Data in this exercise ::
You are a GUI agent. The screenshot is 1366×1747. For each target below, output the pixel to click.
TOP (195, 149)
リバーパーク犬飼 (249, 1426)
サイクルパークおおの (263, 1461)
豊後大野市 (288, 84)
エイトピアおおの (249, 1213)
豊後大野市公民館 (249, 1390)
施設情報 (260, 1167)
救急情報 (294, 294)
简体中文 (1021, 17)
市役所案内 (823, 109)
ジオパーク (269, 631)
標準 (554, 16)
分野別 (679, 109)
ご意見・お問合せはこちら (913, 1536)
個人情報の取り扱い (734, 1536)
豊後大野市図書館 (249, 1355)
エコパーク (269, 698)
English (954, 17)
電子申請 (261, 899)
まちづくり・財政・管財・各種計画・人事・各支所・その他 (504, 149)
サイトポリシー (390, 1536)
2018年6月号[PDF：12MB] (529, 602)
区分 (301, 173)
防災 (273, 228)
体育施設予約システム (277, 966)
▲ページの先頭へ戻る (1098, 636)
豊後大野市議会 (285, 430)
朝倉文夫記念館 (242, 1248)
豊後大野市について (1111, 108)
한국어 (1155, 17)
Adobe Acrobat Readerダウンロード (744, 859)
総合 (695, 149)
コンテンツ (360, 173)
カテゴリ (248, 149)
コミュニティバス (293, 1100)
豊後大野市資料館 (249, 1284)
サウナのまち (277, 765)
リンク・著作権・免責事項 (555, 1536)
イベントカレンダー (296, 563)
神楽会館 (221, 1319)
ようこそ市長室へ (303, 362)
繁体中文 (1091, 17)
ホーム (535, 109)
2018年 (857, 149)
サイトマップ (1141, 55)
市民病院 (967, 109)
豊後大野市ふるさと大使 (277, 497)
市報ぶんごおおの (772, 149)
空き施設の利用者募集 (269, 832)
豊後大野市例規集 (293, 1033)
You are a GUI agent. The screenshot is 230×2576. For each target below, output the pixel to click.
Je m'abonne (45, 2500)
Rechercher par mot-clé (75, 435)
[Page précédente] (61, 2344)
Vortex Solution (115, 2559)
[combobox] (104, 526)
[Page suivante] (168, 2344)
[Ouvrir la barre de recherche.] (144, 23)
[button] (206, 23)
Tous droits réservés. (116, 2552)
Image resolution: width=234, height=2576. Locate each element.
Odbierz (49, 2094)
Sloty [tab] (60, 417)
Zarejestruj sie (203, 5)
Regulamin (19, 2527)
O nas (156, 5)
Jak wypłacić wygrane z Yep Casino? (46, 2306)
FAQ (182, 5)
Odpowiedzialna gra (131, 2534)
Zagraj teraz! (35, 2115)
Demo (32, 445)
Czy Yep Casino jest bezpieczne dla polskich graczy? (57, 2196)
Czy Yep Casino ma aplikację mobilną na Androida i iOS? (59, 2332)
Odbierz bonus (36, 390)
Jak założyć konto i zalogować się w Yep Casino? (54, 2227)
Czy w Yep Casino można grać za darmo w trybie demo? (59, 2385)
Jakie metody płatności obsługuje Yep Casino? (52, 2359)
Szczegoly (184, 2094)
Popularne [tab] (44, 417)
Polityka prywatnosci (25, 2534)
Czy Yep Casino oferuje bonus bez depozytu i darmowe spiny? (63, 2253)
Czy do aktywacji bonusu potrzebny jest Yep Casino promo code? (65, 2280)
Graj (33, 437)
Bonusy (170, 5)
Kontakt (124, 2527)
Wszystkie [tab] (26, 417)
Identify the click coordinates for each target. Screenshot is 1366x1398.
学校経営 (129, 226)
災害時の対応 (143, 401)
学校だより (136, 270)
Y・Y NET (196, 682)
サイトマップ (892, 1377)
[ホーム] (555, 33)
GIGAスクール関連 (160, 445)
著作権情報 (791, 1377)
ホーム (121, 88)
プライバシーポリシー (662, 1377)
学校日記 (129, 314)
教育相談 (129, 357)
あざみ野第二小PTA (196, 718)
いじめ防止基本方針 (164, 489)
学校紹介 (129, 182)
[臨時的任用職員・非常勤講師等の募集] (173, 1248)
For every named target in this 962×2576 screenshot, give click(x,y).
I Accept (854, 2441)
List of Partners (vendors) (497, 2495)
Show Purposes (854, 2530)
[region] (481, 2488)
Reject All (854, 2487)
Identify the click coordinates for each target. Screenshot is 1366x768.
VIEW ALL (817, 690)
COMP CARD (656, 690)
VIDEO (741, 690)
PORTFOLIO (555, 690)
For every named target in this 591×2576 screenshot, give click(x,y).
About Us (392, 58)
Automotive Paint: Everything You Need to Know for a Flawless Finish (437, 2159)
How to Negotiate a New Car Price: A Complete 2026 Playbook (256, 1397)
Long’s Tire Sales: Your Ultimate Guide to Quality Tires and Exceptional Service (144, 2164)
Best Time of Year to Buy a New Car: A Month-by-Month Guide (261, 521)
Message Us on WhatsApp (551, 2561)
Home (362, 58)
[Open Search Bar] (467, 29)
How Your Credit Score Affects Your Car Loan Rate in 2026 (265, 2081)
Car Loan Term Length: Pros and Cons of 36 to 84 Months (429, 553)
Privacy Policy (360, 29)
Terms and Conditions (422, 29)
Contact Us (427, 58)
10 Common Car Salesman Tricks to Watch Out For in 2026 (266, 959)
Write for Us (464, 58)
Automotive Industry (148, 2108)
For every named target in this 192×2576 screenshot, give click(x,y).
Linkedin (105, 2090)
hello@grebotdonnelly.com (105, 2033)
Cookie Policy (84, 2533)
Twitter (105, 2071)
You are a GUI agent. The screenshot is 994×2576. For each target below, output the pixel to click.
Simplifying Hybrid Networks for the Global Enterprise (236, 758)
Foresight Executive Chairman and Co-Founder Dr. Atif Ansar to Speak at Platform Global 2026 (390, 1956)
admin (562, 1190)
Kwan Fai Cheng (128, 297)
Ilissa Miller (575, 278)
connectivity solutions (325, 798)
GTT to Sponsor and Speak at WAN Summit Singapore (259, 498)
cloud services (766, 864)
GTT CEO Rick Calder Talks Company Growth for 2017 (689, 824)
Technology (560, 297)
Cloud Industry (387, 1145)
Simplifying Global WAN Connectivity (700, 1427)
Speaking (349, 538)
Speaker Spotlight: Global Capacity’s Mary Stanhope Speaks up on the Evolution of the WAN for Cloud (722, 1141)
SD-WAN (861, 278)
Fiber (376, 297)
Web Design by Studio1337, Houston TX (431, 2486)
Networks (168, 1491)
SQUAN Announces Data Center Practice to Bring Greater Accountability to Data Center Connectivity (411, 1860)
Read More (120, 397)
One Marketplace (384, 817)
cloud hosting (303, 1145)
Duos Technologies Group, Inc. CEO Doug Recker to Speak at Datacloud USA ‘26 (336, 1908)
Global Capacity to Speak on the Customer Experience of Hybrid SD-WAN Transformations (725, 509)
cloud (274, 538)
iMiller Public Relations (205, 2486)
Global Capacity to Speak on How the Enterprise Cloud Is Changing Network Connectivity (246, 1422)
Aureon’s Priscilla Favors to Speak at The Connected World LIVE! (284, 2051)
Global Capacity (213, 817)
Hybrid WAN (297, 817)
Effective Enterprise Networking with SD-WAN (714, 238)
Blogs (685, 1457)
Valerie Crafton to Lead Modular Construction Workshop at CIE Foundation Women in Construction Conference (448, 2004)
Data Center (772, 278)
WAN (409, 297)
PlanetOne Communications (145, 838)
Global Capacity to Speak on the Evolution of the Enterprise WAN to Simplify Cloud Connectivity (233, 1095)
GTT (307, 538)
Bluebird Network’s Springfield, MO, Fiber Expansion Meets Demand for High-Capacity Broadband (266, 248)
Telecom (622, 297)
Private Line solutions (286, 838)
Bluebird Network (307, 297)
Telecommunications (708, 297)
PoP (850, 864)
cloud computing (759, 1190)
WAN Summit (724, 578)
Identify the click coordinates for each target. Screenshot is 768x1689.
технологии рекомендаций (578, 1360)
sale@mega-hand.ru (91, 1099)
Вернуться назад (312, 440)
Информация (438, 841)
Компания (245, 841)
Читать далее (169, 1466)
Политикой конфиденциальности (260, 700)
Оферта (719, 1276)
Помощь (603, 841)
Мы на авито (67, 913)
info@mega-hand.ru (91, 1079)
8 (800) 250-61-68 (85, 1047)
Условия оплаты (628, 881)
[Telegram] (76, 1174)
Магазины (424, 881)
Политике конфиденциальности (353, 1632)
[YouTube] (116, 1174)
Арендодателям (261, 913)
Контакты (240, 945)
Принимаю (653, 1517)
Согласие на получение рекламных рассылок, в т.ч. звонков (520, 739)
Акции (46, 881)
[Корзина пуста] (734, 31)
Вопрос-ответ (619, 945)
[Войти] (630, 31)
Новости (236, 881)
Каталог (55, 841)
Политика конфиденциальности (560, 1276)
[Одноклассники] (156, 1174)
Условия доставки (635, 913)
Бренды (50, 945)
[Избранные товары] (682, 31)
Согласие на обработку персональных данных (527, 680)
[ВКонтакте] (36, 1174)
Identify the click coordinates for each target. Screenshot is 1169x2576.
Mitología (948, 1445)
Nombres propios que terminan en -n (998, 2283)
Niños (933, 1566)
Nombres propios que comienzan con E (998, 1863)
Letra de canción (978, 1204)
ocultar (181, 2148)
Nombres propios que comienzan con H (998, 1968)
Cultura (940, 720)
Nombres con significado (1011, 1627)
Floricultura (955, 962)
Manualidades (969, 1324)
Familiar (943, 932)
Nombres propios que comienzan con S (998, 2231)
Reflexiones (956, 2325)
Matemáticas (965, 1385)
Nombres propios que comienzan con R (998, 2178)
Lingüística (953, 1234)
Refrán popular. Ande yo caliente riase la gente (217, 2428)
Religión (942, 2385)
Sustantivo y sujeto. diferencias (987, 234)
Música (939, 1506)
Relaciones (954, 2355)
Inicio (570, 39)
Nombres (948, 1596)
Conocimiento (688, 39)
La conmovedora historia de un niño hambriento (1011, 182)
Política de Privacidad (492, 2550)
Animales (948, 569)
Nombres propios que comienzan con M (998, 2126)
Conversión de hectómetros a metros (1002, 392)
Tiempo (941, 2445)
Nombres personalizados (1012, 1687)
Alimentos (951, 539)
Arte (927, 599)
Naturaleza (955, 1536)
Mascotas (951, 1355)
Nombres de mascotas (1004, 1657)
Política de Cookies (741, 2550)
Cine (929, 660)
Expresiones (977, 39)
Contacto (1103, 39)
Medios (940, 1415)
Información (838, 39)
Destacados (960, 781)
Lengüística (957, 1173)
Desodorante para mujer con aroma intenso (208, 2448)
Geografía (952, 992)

Work to be completed :: Retype only the stretch of lines above starting at the one with "Contact Us (427, 58)" and stopping at the one with "You are a GUI agent. The screenshot is 994×2576.", exactly as written, with both kept.

Answer to the exercise ::
Contact Us (427, 58)
10 Common Car Salesman Tricks to Watch Out For in 2026 (266, 959)
Write for Us (464, 58)
Automotive Industry (148, 2108)
For every named target in this 192×2576 screenshot, give click(x,y).
Linkedin (105, 2090)
hello@grebotdonnelly.com (105, 2033)
Cookie Policy (84, 2533)
Twitter (105, 2071)
You are a GUI agent. The screenshot is 994×2576. For each target below, output the pixel to click.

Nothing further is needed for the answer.